> _DESCRIPTION OF THE TASK_
In how many lines of the data does the word "computer" appear? Give the number by itself.

> _PROVIDED DATA_
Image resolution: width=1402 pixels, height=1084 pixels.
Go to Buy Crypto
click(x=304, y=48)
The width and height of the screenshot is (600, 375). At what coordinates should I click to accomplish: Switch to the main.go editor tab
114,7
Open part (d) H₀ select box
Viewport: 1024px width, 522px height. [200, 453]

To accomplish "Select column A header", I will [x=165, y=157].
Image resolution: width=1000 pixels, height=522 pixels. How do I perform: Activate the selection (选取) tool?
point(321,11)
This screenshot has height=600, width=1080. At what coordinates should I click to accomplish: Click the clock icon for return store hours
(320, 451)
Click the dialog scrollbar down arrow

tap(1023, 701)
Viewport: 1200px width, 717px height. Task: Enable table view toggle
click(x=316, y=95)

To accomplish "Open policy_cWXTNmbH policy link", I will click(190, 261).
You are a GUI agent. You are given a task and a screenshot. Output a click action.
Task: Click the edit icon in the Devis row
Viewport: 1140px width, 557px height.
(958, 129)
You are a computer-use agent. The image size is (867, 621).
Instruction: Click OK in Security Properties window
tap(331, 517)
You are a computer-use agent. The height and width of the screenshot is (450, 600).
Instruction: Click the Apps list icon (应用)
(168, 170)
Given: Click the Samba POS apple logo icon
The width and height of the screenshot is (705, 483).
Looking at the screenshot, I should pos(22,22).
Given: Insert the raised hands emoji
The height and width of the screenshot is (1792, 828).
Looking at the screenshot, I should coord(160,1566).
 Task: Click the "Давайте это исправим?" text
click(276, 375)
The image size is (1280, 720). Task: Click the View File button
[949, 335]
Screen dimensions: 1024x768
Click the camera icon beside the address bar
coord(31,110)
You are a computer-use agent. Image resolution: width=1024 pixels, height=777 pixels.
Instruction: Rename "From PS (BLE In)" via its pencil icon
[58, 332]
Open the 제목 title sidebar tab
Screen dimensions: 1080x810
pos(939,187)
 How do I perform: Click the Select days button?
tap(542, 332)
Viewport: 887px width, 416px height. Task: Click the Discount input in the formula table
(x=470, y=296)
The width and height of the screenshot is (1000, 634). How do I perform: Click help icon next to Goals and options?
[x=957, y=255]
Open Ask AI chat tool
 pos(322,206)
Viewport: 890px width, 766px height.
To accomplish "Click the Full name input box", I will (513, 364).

> _TASK RESPONSE_
3